Work item:
Please count how many lines of the data include the word "will". Give only that number in reply.

Data for processing:
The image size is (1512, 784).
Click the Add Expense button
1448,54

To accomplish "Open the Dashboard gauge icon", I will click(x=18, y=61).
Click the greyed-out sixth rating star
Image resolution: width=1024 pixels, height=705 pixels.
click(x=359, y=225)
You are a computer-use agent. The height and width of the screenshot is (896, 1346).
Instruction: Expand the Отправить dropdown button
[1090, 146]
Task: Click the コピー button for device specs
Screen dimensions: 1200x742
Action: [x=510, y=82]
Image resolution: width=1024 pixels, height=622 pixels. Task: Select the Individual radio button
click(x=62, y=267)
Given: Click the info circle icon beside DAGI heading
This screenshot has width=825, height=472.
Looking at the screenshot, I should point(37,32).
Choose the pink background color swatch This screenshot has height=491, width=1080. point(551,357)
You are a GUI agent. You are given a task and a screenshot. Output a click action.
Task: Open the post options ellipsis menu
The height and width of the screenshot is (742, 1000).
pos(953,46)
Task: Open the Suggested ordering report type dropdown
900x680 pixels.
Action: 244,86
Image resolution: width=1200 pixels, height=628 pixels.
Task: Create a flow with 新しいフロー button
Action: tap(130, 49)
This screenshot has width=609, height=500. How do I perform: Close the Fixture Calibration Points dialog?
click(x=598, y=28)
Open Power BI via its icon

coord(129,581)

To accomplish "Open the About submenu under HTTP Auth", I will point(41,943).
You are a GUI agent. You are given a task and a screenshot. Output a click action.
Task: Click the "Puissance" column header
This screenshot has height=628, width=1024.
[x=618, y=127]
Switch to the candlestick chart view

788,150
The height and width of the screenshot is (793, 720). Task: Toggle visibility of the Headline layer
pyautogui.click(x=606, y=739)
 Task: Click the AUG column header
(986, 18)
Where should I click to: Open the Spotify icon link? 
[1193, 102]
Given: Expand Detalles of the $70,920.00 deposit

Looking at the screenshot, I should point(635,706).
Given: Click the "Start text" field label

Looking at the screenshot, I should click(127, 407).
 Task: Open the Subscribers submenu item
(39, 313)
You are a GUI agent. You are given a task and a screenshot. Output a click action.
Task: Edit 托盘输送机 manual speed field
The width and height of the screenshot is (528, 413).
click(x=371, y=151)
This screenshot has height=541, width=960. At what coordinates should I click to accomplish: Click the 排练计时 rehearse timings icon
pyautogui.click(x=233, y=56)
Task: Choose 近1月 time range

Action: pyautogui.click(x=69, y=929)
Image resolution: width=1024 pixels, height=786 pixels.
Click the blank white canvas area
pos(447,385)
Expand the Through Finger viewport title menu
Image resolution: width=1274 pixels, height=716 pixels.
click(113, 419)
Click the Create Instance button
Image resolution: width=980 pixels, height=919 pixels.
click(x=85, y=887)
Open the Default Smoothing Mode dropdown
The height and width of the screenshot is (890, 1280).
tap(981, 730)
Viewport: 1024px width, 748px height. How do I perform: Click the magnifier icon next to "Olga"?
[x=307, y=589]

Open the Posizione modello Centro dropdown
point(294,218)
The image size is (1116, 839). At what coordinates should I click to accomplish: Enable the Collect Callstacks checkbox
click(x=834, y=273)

Task solution:
2